Reviewed by: George Wilson <george.wilson@delphix.com>
Reviewed by: Sebastien Roy <sebastien.roy@delphix.com>
Reviewed by: Igor Kozhukhov <igor@dilos.org>
The APIC is used as a timer in Illumos. Specifically, it is used by the
callout and cyclic frameworks to generate an interrupt around the time that
the closest timer would expire. Once in the interrupt context those
frameworks call `gethrtime()` to determine which timers have expired, thus
the system doesn't solely rely on the accuracy of the APIC.
If the APIC is lagging behind the real time then we will have more jitter
and shorter timeouts will tend to be late. If the APIC is quicker than it
should then we will generate an excessive amount of interrupts as the APIC
would fire an interrupt before any timers expire. In any case, I've tested
what happens if the APIC is severely miscalibrated (10% or 1000% of target
speed) and it doesn't seem to create any unstability on the system.
With 1000% of the speed: we'd see a significant increase of the number of
interrupts fired, especially when system is idle:
CPU minf mjf xcal intr ithr csw icsw migr smtx srw syscl usr sys dt idl
0 41 0 5 9711 247 343 6 20 3 0 527 1 3 0 96
1 79 0 14 9366 409 1046 8 20 4 0 2894 1 3 0 96
vs, normally:
CPU minf mjf xcal intr ithr csw icsw migr smtx srw syscl usr sys dt idl
0 120 0 10 797 254 1082 9 20 3 0 2564 1 2 0 97
1 80 0 11 830 387 385 7 19 4 0 1175 1 1 0 98
The way that the APIC is calibrated is by using the 8254 fixed frequency
timer (PIT). We wait for it to count a certain amount of ticks and then we
check how many ticks does the APIC count in the same time interval. The main
issue is that on some hypervisors, notably hyperv, both the 8254 and the
APIC are emulated and thus can sometimes be inconsistent.

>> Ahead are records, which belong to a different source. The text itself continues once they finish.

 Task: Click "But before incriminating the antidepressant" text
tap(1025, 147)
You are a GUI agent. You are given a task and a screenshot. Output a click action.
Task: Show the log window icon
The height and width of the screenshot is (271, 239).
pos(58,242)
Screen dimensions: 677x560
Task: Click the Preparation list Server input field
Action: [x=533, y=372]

I've done an experiment to measure how much of an effect do those
inconsistencies have on the apic calibration factor (which determines how
many apic ticks pass in a certain amount of nanoseconds), and here are the
results for about 15000 measurements (done by performing 1000 measurements
at a time on each boot).
The main observation is that calibration doesn't seem to change from boot to
boot and that the accuracy of measurements doesn't seem to have any
correlation to the given time of measurement, which means that very
inaccurate measurements happen randomly. Most measurements are quite
accurate, except for some rare outliers (as can be seen in the graph). It
was determined that a 5-value median filter would significantly reduce the
worst case calibrations.
In the results below, `stdev %` is the standard deviation divided by the
average; `min %` is how far is the lowest calibration value measured
compared to the average and `max %` is how far is the highest calibration
value measured to the average.
Base Results:
stdev % min % max %
dcenter 0.02 0.2 0.2
AWS 0.02 1.4 0.1
hyperv 0.79 6.4 5.5
Azure 2.87 35.1 331.1
Using 5-value Median Filter:
stdev % min % max %
dcenter 0.01 0.02 0.04
AWS 0.01 0.01 0.03
hyperv 0.47 1.47 1.76
Azure 0.50 2.67 1.39
As we can see, using the median filter significantly reduces the worst-case
(min/max) miscalibrations on all platforms, and seems to be a necessity on
Azure to insure a proper worst-case calibration.